Challenges to growth

Michael Spence lays out the steps to overcome the challenges to growth (mostly in developed countries):


  • First, expectations are or have been out of line with reality. It takes time for the full impact of deleveraging, structural rebalancing, and restoring shortfalls in tangible and intangible assets via investment to manifest itself. In the meantime, those who are bearing the brunt of the transition costs – the unemployed and the young – need support, and those of us who are more fortunate should bear the costs. Otherwise, the stated intention of restoring inclusive growth patterns will lack credibility, undercutting the ability to make difficult but important choices.
  • Second, achieving full potential growth requires that the widespread pattern of public-sector underinvestment be reversed. A shift from consumption-led to investment-led growth is crucial, and it has to start with the public sector. The best way to use the advanced countries’ remaining fiscal capacity is to restore public investment in the context of a credible multi-year stabilization plan. This is a much better path than one that relies on leverage, low interest rates, and elevated asset prices to stimulate domestic demand beyond its natural recovery level. Not all demand is created equal. We need to get the level up and the composition right.
  • Third, in flexible economies like that of the US, an important structural shift toward external demand is already underway. Exports are growing rapidly (outpacing import growth), owing to lower energy costs, new technologies that favor re-localization, and a declining real effective exchange rate (nominal dollar deprecation combined with muted domestic wage and income growth and higher inflation in major developing-country trading partners). Eventually, these structural shifts will offset a lower (and more sustainable) level of consumption relative to income, unless inappropriate increases in domestic demand short-circuit the process.
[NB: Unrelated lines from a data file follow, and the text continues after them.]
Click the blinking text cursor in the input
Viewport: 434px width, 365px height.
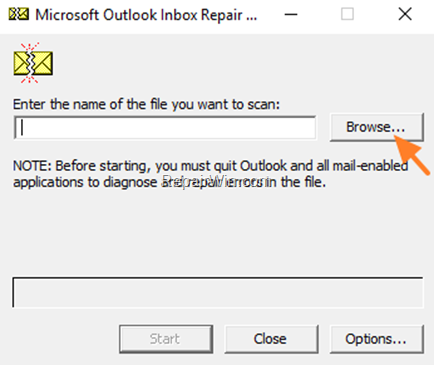pos(22,127)
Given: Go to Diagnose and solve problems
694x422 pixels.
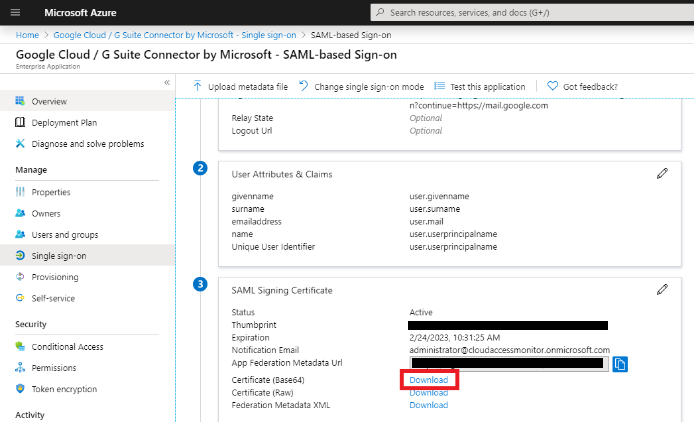Looking at the screenshot, I should click(87, 144).
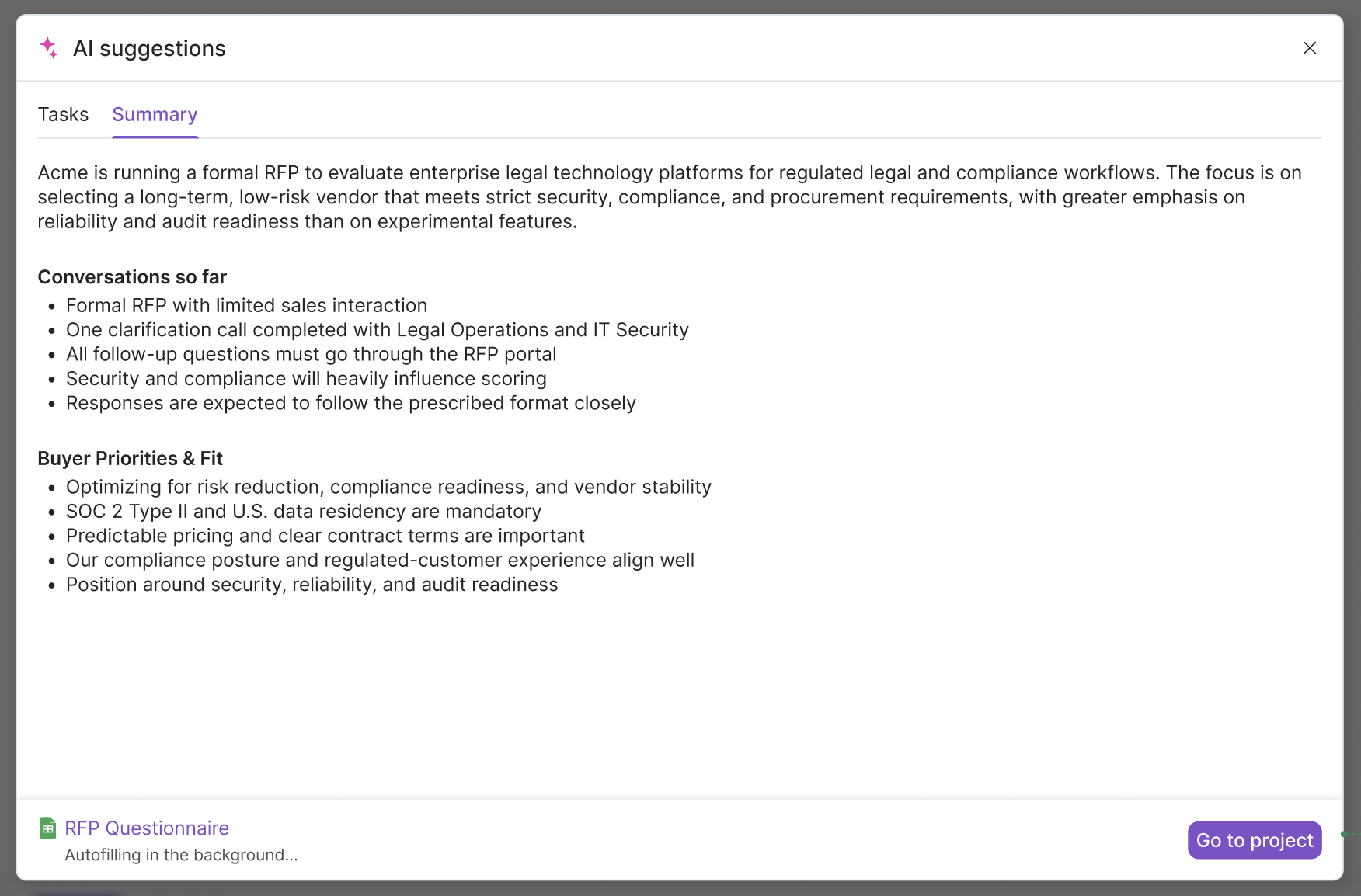The height and width of the screenshot is (896, 1361).
Task: Click the AI suggestions sparkle icon
Action: coord(49,48)
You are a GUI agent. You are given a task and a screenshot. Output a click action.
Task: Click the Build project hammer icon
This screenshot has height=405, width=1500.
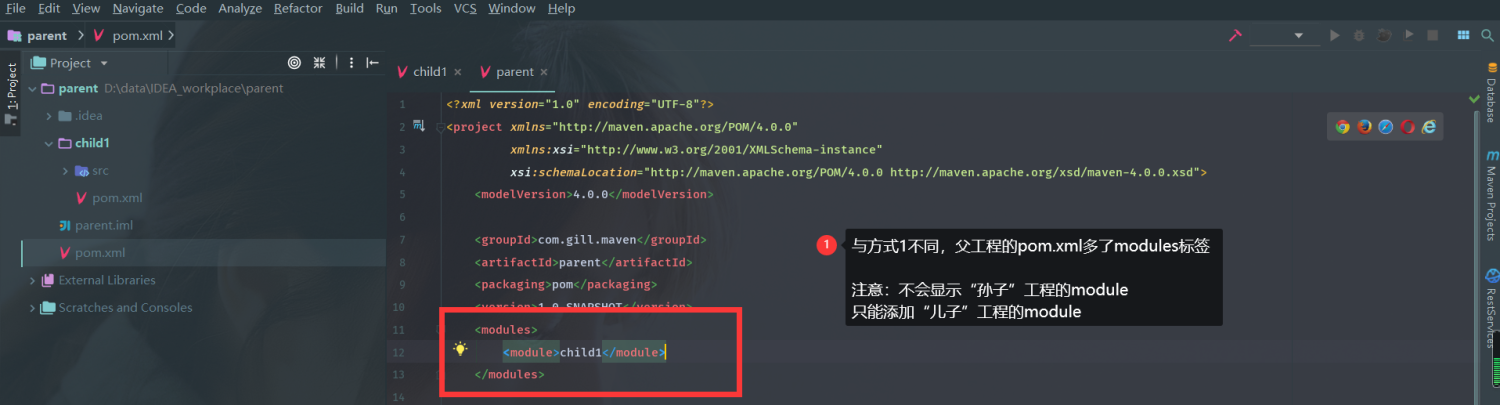1235,35
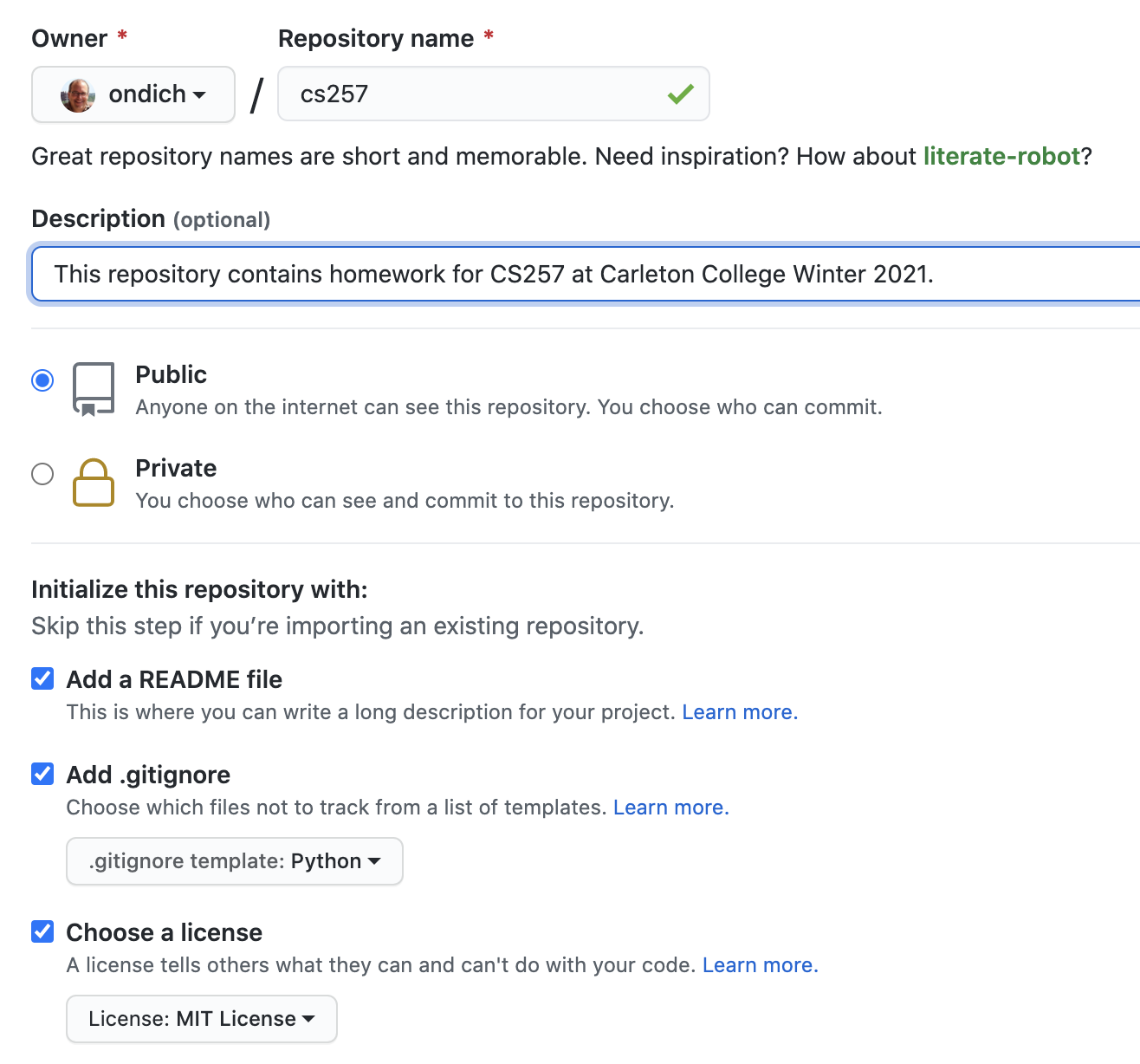The width and height of the screenshot is (1140, 1064).
Task: Open the License: MIT License dropdown
Action: click(x=202, y=1019)
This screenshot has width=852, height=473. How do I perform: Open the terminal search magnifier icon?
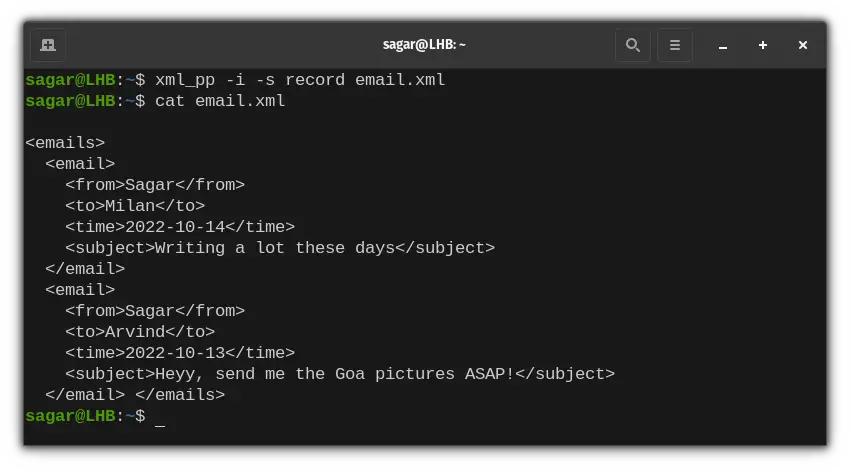[x=632, y=45]
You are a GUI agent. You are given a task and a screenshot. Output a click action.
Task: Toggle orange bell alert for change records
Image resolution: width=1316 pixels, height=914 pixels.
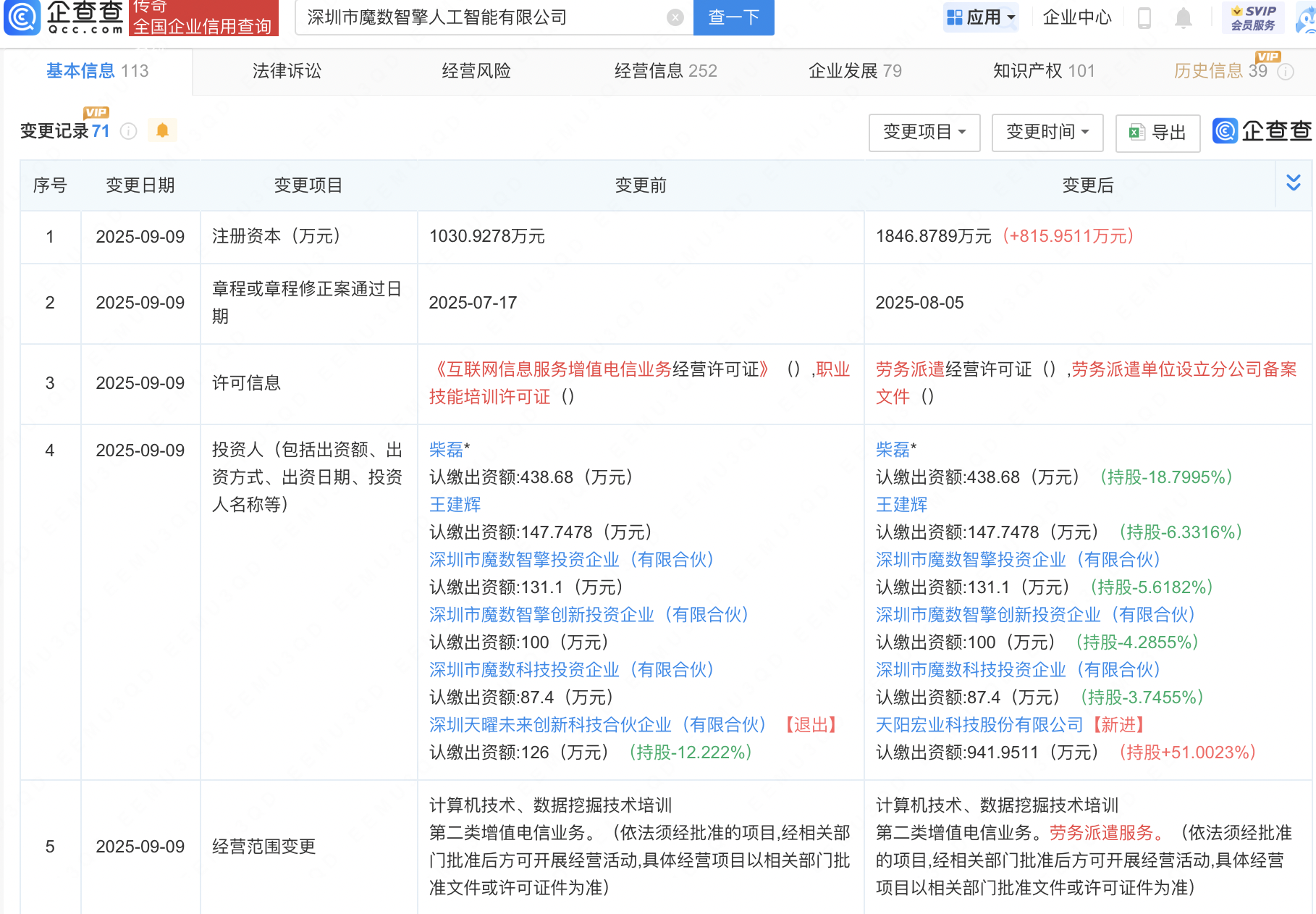(162, 130)
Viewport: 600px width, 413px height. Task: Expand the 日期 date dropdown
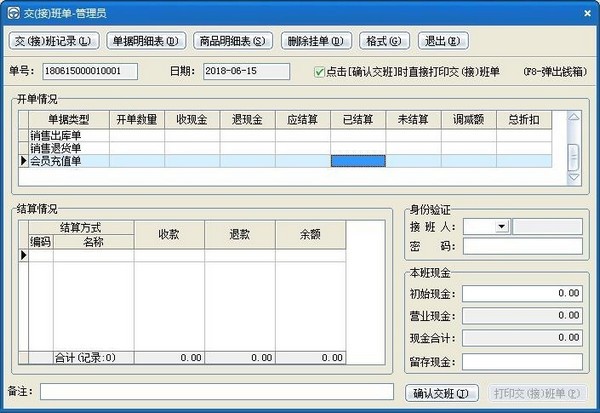[281, 72]
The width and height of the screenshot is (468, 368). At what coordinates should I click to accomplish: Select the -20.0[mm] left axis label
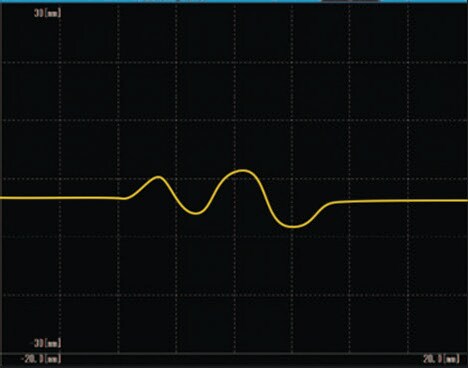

  • Fourth, economies with structural rigidities need to take steps to remove them. All economies must be adaptable to structural change in order to support growth, and flexibility becomes more important in altering defective growth patterns, because it affects the speed of recovery.
  • Finally, leadership is required to build a consensus around a new growth model and the burden-sharing needed to implement it successfully. Many developing countries spend a lot of time in a stable, no-growth equilibrium, and then shift to a more positive one. There is nothing automatic about that. In all of the cases with which I am familiar, effective leadership was the catalyst.